Spring is the crop sowing period, the cultivated land is semi-bare, and the NDVI value is low; summer is the crop maturity period, and the NDVI value reaches the annual peak; autumn is in the crop harvesting period, and the cultivated land is in the naked state, with low NDVI values. Based on this principle, the NDVI difference between spring and summer and autumn and summer was calculated with the cultivated land as the limit range and the plot as the unit. If the difference is positive, it indicates that there is seasonal abandonment behavior in the plot. If the difference is negative, it indicates that the plot has planting behavior.The sample data is superimposed on the NDVI image of the corresponding period in 2021 to obtain the NDVI difference of different phases and different crops, and the difference is analyzed to determine the best segmentation point. The NDVI difference image is reclassified according to the segmentation point, so that all non-abandoned cultivated land falls in the non-abandoned cultivated land area in the image, and all abandoned cultivated land falls in the abandoned cultivated land area in the image, and the threshold is determined.

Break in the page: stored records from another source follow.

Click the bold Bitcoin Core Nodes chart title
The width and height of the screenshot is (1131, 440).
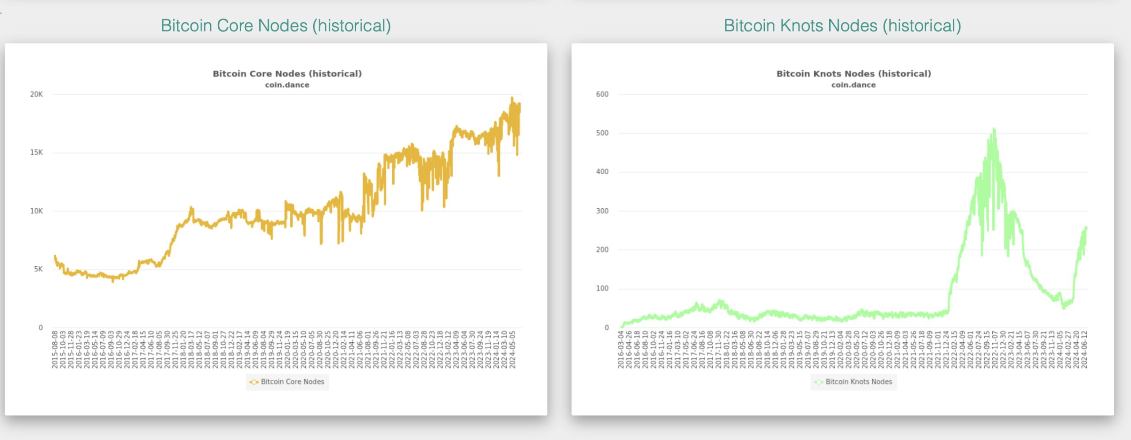tap(287, 74)
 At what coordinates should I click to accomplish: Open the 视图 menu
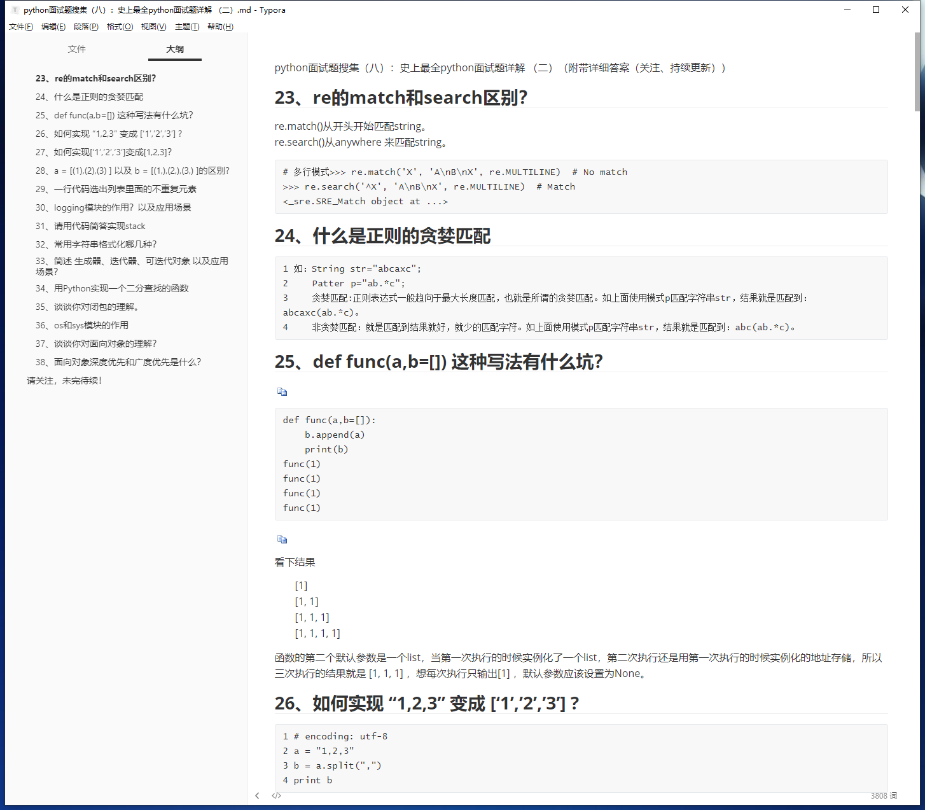pos(153,26)
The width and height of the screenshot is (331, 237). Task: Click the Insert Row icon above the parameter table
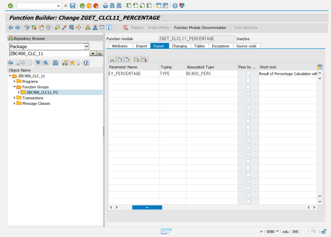click(x=137, y=60)
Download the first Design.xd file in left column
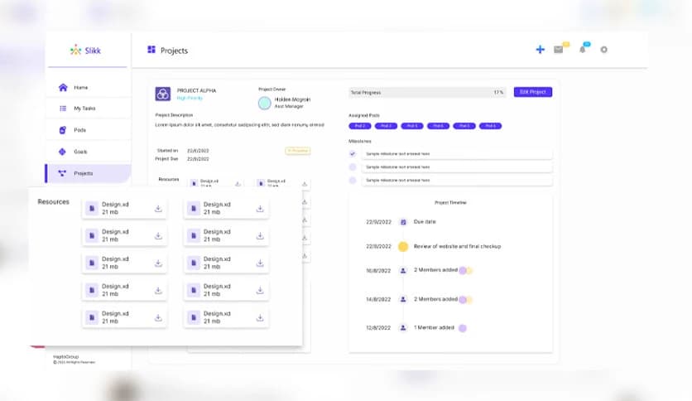The width and height of the screenshot is (692, 401). [158, 209]
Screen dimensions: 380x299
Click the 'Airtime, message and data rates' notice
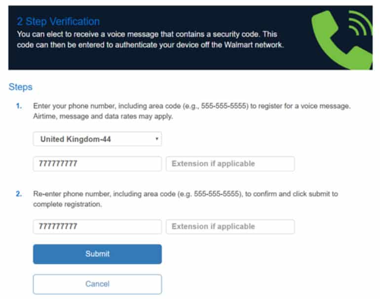[x=103, y=116]
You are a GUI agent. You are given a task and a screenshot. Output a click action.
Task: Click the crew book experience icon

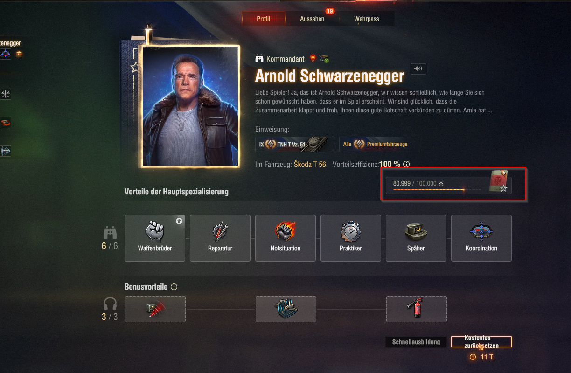[498, 182]
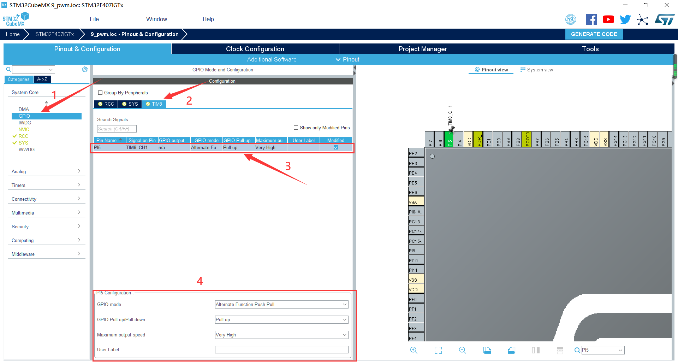
Task: Click the zoom out magnifier icon
Action: pos(462,350)
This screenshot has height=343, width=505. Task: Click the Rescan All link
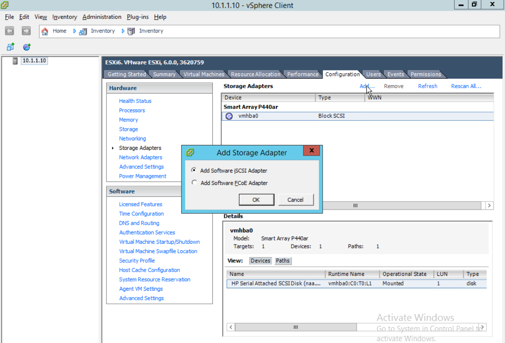coord(465,86)
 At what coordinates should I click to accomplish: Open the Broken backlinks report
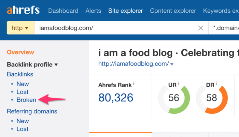coord(26,100)
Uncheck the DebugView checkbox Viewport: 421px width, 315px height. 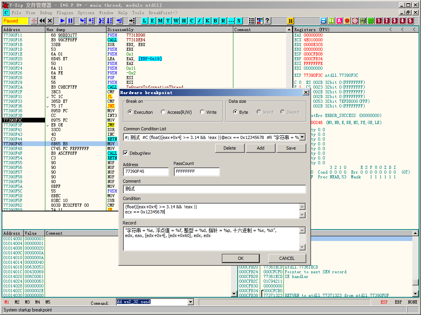tap(126, 153)
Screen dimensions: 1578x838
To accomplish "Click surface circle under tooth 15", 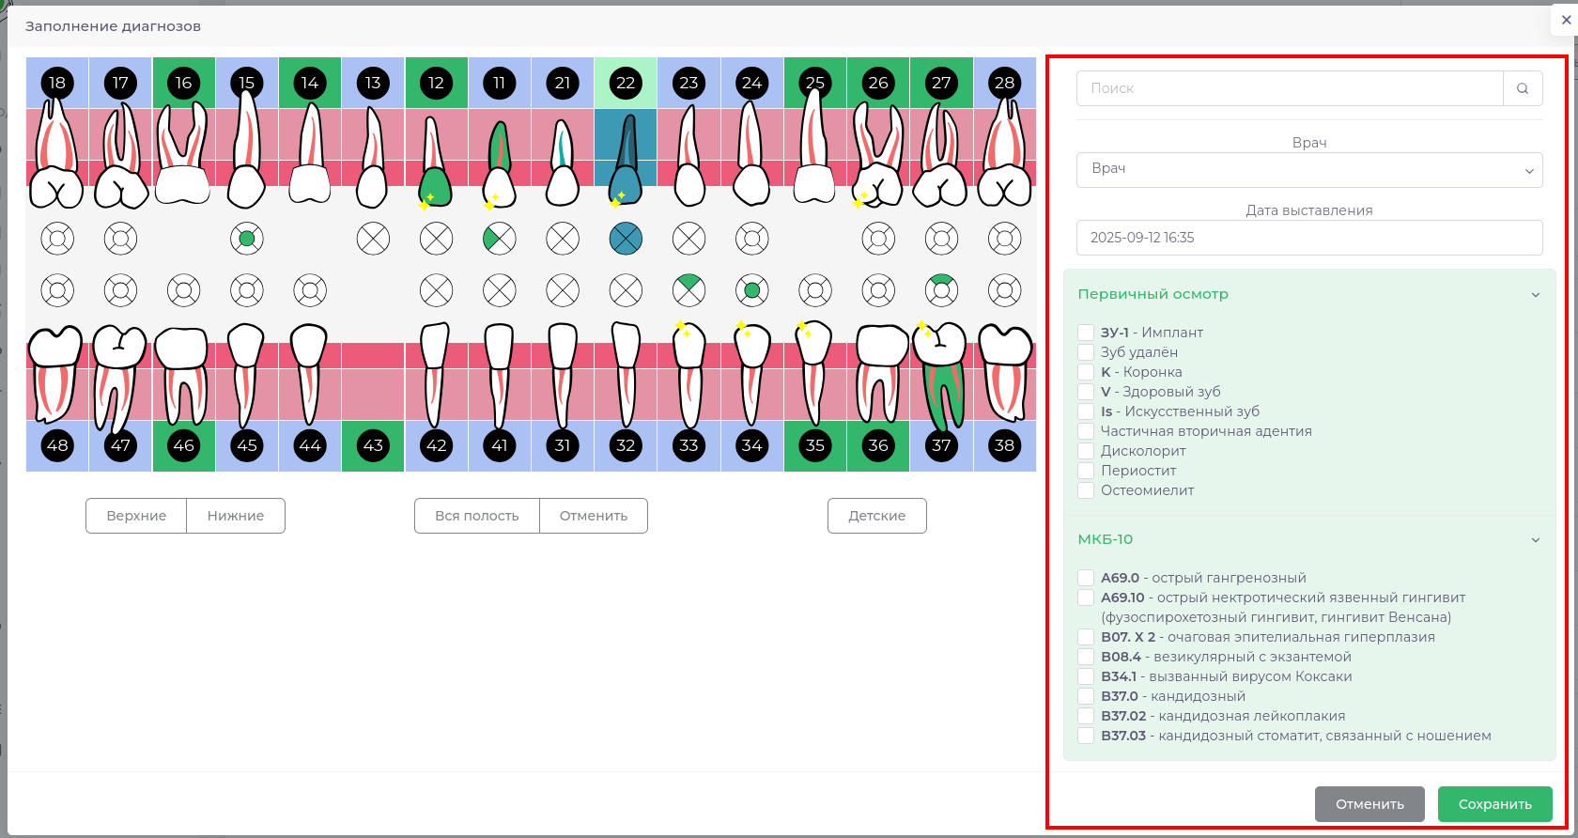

Joint change detection includes intra-year and inter-annual detection[25]. Intra-annual detection extracted the cropland plots that did not have planting behaviours in a single year through the threshold value, and inter-annual detection was to analyse the difference of summer NDVI in the same plots in adjacent years, and the weeds in long-term abandoned plots were denser than that in a single year, so the NDVI value of abandoned farmland plots would increase over time, and the farmland plots whose summer NDVI was significantly smaller than that of the previous year were extracted on the basis of intra-annual detection and defined as abandoned farmland plots. In order to avoid the influence of special circumstances on the inter-annual NDVI difference (e.g. drought caused by sudden high temperature in the following year, resulting in weed withering), this paper chooses to repeat the intra-annual detection, and superimpose the plots obtained from the intra-annual detection in the two adjacent years in which no cultivation occurred, and the spatial superposition of the overlapping plots is defined as abandoned cultivated land.

Fig. 6

Schematic diagram of joint change detection. (red: abandoned farmland, green: farmland under cultivation, blue: single season fallow, yellow: single year fallow).

Accuracy evaluation

The accuracy of remote sensing image classification results is reflected by the accuracy evaluation after classification. The most common evaluation methods are qualitative evaluation and quantitative evaluation. In current research, quantitative evaluation is the most commonly used method. This method evaluates the classification results through calculated data indicators. Among them, the confusion matrix is the most widely used quantitative evaluation method. The confusion matrix is also called the error matrix. The confusion matrix can be used to calculate accuracy evaluation factors such as overall accuracy OA (Overall Accuracy), producer accuracy PA (Producer’s Accuracy), user accuracy UA (User’s Accuracy) and Kappa coefficient KC (Kappa Coefficient). Since OA and Kappa coefficient reflect the overall classification effect, this paper selects OA and Kappa coefficient as the main factors for accuracy evaluation⁴¹. The calculation formula is as follows:

$${\text{OA}} = \mathop \sum \limits_{{i = 1}}^{k} \frac{{x_{{ii}} }}{N}$$

(2)

$$P_{e} = \frac{{a_{1} \times b_{1} + a_{2} \times b_{2} + \cdots + a_{k} \times b_{k} }}{{N^{2} }}$$

(3)

$${\text{K}} = \frac{{P_{0} - P_{e} }}{{1 - P_{e} }}$$

(4)

In formulas (2)–(4), Where \(\:{\text{P}}_{0}\) denotes the overall classification accuracy, \(\:\text{K}\) denotes the total number of categories of objects to be classified, \(\:\text{N}\) denotes the total number of samples, \(\:{\text{x}}_{\text{i}\text{i}}\) denotes the number of correctly classified objects on the diagonal of the matrix, \(\:{\text{P}}_{\text{e}}\) denotes the accidental consistency error,\(\:{\text{a}}_{1},{\text{a}}_{2},\ldots,{\text{a}}_{\text{k}}\), denote the number of measured samples of each category,\(\:{\text{b}}_{1},{\text{b}}_{2},\ldots,{\text{b}}_{\text{k}\:}\), denote the predicted number of samples of each category.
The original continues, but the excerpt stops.